> _Document extract_:
= = = =
After graduating from Taipei Municipal Chien Kuo High School, Shen earned his Bachelor of Laws (LL.B.) from National Taiwan University (NTU), where he was the valedictorian of his class in 2004. He then earned a Master of Laws (LL.M.) in criminal law from the university in 2008, writing a master's thesis titled, "Women, Subjectivity, and Criminal Law". As a student at NTU, Shen was influenced by his thesis advisor, Professor Mau-Sheng Lee (李茂生). He concurrently began working part-time at a cram school, where he taught criminal law to students preparing for the civil service exams, using the alias "Puma" (撲馬 (Pūmǎ)). In 2009, Shen completed military service in the Republic of China Armed Forces.
= = = =
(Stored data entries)
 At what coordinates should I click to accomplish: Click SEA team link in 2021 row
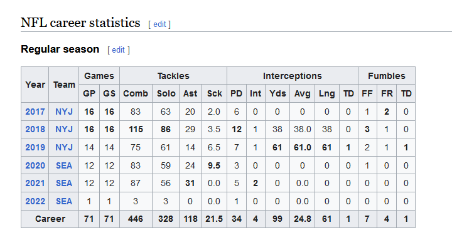click(64, 183)
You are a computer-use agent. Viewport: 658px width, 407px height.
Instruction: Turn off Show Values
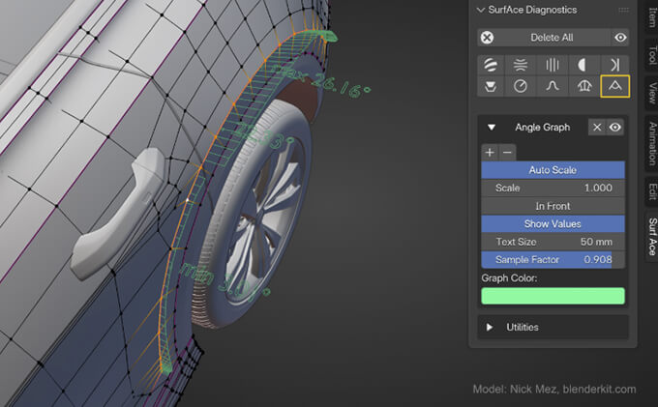click(x=553, y=224)
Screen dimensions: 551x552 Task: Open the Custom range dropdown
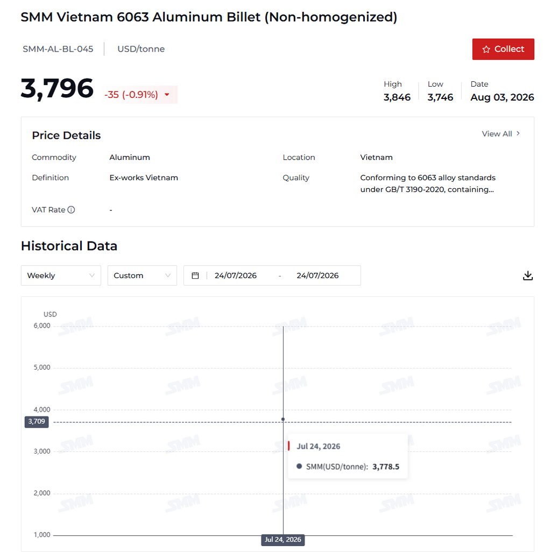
= = = =
> _What you will do_: Could you extract, word for word, the part of the passage on Shen's education that opens with the words containing "After graduating from" and closes with "China Armed Forces."? These stored data entries are separate material, independent of the passage on Shen's education.

> _Task output_:
After graduating from Taipei Municipal Chien Kuo High School, Shen earned his Bachelor of Laws (LL.B.) from National Taiwan University (NTU), where he was the valedictorian of his class in 2004. He then earned a Master of Laws (LL.M.) in criminal law from the university in 2008, writing a master's thesis titled, "Women, Subjectivity, and Criminal Law". As a student at NTU, Shen was influenced by his thesis advisor, Professor Mau-Sheng Lee (李茂生). He concurrently began working part-time at a cram school, where he taught criminal law to students preparing for the civil service exams, using the alias "Puma" (撲馬 (Pūmǎ)). In 2009, Shen completed military service in the Republic of China Armed Forces.